Early this year, MuckRock was invited to participate in the JournalismAI Collab, working with other news organizations across the Americas to export, test, and develop new ways to apply AI and machine learning to investigative challenges. We partnered with CLIP, Ojo Público, and La Nación to get further feedback and continue developing Sidekick, and these pieces share the results of this collaboration. Read the other pieces, available in both English and Spanish, on the DockIns project page.
As journalists dealing with data and document sets, we find that the most interesting information is usually hidden in large, unstructured, and incomplete sets of documents.
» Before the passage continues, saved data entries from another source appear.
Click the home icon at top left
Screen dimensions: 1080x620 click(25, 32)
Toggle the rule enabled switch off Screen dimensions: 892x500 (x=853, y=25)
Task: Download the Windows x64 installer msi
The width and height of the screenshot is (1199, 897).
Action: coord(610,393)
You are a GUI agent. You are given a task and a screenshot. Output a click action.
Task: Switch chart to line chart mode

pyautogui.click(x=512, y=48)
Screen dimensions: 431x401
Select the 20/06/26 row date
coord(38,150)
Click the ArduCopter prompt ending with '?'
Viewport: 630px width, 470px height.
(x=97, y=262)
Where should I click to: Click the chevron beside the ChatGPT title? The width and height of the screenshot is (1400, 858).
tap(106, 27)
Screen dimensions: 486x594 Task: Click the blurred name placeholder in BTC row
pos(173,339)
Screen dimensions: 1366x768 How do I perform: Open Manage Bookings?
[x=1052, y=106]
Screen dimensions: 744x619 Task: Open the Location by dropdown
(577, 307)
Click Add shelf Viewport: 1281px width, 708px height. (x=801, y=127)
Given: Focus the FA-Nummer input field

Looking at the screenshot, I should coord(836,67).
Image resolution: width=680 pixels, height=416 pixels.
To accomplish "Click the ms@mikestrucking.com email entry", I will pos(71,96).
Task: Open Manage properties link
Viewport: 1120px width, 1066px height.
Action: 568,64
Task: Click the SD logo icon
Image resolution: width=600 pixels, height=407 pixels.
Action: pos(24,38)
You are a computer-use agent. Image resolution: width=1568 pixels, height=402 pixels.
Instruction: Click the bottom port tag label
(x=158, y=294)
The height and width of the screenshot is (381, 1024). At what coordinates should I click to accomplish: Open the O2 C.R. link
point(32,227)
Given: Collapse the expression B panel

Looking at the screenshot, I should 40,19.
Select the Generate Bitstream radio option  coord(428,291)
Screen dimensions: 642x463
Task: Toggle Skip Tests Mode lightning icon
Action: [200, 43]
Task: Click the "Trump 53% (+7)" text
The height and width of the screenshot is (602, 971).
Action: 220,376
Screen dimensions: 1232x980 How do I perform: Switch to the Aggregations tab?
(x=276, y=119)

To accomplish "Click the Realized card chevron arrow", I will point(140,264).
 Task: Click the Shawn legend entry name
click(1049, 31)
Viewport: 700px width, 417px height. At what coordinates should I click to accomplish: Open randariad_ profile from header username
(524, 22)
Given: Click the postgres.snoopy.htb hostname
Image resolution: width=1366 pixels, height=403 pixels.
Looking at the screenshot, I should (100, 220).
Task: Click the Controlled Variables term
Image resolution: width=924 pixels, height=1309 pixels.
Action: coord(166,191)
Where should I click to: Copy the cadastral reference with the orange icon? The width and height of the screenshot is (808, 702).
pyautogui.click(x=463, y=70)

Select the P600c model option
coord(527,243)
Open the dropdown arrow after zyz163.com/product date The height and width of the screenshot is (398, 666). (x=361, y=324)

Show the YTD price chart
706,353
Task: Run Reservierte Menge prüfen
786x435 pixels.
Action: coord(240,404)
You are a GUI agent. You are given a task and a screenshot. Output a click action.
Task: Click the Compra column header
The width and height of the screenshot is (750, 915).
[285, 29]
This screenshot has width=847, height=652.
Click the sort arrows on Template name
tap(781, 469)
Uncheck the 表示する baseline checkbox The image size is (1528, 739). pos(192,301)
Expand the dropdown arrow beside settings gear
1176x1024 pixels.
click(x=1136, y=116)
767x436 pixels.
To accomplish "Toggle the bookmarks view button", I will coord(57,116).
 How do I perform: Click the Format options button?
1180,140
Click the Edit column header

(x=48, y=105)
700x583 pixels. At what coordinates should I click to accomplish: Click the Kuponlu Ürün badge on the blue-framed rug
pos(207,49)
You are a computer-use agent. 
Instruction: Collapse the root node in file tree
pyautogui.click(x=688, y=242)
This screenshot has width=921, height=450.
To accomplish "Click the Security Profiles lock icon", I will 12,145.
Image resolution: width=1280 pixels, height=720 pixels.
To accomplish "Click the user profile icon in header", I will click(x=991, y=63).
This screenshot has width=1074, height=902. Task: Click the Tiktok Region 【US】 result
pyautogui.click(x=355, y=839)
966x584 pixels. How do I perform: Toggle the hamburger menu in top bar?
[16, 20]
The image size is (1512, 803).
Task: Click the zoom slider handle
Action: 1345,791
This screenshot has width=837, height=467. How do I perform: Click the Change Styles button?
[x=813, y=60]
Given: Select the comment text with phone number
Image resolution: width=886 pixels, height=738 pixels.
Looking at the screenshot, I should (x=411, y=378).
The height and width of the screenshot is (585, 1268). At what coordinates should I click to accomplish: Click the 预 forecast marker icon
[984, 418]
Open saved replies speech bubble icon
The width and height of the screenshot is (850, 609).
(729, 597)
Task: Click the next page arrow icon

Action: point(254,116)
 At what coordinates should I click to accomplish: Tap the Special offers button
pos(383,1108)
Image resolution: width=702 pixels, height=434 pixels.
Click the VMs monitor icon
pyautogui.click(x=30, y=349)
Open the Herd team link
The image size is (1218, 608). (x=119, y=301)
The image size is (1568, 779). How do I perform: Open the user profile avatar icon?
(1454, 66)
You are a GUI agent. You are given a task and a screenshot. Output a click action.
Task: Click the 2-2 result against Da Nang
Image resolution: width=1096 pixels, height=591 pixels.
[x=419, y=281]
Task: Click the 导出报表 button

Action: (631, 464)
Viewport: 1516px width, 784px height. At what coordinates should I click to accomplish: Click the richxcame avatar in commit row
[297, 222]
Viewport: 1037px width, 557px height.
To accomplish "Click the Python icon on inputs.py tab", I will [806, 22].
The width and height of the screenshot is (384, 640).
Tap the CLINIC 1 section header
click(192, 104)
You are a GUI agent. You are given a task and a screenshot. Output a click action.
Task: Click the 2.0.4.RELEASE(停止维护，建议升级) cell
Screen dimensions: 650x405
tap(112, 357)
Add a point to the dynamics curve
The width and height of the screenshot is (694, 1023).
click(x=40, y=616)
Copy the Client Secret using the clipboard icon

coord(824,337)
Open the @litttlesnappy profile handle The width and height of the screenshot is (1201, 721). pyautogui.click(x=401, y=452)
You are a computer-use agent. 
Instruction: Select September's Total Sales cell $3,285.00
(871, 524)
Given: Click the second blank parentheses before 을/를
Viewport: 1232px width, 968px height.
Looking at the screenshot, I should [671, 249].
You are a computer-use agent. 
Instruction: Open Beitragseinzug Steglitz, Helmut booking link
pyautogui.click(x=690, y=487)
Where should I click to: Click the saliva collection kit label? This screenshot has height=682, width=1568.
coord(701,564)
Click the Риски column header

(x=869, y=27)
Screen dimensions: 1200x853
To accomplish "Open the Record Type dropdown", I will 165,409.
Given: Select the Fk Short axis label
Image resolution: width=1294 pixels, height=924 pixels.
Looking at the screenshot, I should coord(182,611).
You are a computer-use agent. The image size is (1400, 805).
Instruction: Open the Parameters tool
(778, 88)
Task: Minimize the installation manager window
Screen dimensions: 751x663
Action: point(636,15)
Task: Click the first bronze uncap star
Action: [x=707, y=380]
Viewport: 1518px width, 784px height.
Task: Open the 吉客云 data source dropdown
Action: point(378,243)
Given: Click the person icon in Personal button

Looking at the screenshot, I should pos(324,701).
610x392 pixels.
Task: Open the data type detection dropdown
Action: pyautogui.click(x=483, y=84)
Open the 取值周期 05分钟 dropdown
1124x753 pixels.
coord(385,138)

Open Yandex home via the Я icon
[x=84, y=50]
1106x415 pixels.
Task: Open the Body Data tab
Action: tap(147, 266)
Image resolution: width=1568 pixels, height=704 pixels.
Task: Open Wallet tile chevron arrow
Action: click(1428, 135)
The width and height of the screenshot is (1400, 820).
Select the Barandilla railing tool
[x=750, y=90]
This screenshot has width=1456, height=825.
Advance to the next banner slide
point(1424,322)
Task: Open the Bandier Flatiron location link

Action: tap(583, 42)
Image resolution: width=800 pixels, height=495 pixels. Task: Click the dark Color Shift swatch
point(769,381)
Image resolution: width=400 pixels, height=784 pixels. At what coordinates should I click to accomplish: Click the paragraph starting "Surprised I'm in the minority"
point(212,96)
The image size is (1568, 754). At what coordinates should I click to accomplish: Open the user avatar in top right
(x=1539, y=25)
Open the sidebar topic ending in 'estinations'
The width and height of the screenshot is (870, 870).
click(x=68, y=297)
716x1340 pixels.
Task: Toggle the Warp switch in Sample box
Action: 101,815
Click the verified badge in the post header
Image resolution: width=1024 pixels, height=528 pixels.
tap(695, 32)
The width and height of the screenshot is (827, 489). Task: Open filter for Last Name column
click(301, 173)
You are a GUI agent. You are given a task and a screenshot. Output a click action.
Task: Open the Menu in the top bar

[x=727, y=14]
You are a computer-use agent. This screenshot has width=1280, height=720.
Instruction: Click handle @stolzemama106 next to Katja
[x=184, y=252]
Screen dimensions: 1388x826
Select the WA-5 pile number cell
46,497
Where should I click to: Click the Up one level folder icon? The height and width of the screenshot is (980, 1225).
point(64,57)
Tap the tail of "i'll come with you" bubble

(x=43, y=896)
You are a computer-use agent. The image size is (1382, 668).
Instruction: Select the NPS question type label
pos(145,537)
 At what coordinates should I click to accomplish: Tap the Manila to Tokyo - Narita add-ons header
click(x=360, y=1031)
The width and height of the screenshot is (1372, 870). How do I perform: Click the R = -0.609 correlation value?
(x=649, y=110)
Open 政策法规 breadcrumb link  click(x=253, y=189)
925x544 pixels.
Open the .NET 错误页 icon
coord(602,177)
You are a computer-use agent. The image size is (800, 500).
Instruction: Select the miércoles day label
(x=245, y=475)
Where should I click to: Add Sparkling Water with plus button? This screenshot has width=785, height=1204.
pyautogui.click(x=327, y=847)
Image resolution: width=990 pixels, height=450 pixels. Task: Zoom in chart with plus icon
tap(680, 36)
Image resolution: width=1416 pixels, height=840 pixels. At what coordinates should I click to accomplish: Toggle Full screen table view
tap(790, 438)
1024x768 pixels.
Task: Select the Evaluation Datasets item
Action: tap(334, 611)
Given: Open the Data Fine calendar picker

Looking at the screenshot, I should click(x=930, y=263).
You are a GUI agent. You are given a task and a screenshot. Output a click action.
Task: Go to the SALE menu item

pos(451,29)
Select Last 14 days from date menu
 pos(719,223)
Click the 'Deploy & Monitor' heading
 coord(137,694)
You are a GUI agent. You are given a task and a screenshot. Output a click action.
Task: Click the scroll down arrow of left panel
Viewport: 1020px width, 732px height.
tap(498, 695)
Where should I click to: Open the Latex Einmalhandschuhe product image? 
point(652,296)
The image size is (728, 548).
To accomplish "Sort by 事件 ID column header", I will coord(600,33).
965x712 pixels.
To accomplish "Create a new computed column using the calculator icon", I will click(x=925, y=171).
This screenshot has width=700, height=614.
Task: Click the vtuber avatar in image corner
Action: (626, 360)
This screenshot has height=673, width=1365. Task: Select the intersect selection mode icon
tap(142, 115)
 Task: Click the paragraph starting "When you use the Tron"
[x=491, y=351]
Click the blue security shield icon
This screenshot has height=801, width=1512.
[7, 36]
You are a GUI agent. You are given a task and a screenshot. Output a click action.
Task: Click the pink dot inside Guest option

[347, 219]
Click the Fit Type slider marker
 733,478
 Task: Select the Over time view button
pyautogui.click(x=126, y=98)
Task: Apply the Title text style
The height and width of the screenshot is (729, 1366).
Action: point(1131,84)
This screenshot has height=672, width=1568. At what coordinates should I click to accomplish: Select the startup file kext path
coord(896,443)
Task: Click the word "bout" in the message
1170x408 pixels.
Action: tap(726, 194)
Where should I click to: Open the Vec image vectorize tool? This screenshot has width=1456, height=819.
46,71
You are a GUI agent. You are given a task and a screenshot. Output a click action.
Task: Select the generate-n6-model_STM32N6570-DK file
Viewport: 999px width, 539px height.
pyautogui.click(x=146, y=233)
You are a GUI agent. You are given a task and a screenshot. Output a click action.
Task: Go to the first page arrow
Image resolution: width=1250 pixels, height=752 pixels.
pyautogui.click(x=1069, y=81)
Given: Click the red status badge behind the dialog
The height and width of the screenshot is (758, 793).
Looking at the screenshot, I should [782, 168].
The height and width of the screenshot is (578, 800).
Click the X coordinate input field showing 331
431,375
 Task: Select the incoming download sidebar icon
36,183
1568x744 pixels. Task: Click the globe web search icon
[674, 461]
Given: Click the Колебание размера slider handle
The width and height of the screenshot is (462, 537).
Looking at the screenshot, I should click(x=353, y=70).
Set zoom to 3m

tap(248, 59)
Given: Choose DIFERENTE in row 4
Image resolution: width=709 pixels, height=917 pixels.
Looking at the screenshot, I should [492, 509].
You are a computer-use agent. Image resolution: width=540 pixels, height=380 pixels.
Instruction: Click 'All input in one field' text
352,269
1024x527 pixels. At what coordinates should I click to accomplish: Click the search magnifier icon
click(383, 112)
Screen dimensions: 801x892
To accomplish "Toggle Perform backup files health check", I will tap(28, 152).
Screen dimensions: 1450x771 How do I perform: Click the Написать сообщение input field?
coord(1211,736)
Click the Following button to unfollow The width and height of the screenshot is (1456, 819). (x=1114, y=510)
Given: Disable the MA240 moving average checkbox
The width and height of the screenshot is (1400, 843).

Especially information in public contracts: what the government is buying, how much money is being spent, and who are the suppliers.
To answer these questions, four media organizations joined forces under the JournalismAI Collab and experimented with different machine learning tools and techniques in order to build a platform that helps investigative reporters understand and process unstructured documents to get useful insights. This platform ended up being “Dockins”.
We concluded that Named Entity Recognition (NER) can be useful to easily identify the key elements in a set of documents, like names of people, places, brands, or monetary values.
That is why we tested two NER models for documents in Spanish: SpaCy and DocumentCloud (which uses Google Cloud Natural Language) on Ministry of Security procurement documents published in the Argentine official gazette.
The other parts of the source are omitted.